In 2022, two years into the pandemic, Los Angeles gallerist Bennett Roberts observed in an interview with ARTnews that, as auction houses expanded their businesses, they looked to fast-turnover sales of younger artists. Demand for fresh works was higher as collectors sought new acquisitions, but galleries were more limited in being able to facilitate them. Roberts explained at the time that around five to seven years prior, before the ultra-contemporary category was coined, there wasn’t as much direct access to newer artists.
“It wasn’t normal to have works coming directly from the studio,” he said.
But, as younger artists become less of a fixture, it’s unclear where collectors’ attention will go next.

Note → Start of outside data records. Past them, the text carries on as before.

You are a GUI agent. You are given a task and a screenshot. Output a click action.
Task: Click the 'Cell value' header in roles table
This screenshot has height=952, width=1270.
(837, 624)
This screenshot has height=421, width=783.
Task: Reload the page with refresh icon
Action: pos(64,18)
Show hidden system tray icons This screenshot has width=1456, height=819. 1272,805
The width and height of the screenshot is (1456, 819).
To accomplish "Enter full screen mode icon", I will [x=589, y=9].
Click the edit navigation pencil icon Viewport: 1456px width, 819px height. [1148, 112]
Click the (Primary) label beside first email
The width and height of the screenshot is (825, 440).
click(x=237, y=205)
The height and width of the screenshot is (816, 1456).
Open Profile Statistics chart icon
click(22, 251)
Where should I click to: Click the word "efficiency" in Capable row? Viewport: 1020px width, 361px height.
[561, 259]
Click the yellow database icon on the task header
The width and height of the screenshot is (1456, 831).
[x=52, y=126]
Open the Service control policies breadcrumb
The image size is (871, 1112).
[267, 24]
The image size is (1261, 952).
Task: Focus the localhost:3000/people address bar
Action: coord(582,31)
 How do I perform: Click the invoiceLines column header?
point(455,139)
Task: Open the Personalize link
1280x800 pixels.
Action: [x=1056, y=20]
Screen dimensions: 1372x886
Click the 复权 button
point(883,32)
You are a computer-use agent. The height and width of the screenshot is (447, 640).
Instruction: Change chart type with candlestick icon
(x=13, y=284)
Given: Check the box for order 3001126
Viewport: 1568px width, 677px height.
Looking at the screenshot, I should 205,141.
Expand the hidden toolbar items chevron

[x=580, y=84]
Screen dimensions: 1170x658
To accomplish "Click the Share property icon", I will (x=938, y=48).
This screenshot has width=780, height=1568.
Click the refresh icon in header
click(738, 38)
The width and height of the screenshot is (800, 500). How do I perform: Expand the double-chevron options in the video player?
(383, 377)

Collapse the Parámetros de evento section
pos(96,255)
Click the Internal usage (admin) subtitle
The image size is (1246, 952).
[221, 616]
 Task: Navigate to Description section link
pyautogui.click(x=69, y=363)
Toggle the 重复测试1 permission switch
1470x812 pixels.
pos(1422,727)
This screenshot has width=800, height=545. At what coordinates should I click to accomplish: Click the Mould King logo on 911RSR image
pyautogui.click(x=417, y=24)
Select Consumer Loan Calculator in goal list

Gallerists often see quickly rising prices in public sales for early-career artists as interfering with their own businesses— making it harder to keep prices stable and to support them long-term.
A recent UBS and Art Basel survey reported that since 2023, the average amount collectors were spending on individual works dropped 32 percent from the year before, to $364,000, with some people interpreting the fall as a simple return to a slower pace. (That metric that is based on publicly available data.).
But, in an email to ARTnews responding to the report’s findings, New York art advisor Megan Fox Kelly said there’s a shift right now among the clients she works with, veering away from prestige pieces and favoring ones priced at or below $700,000—the level that ultra-contemporary artists often fall under.
“The focus has shifted to steady, stable buys,” she added.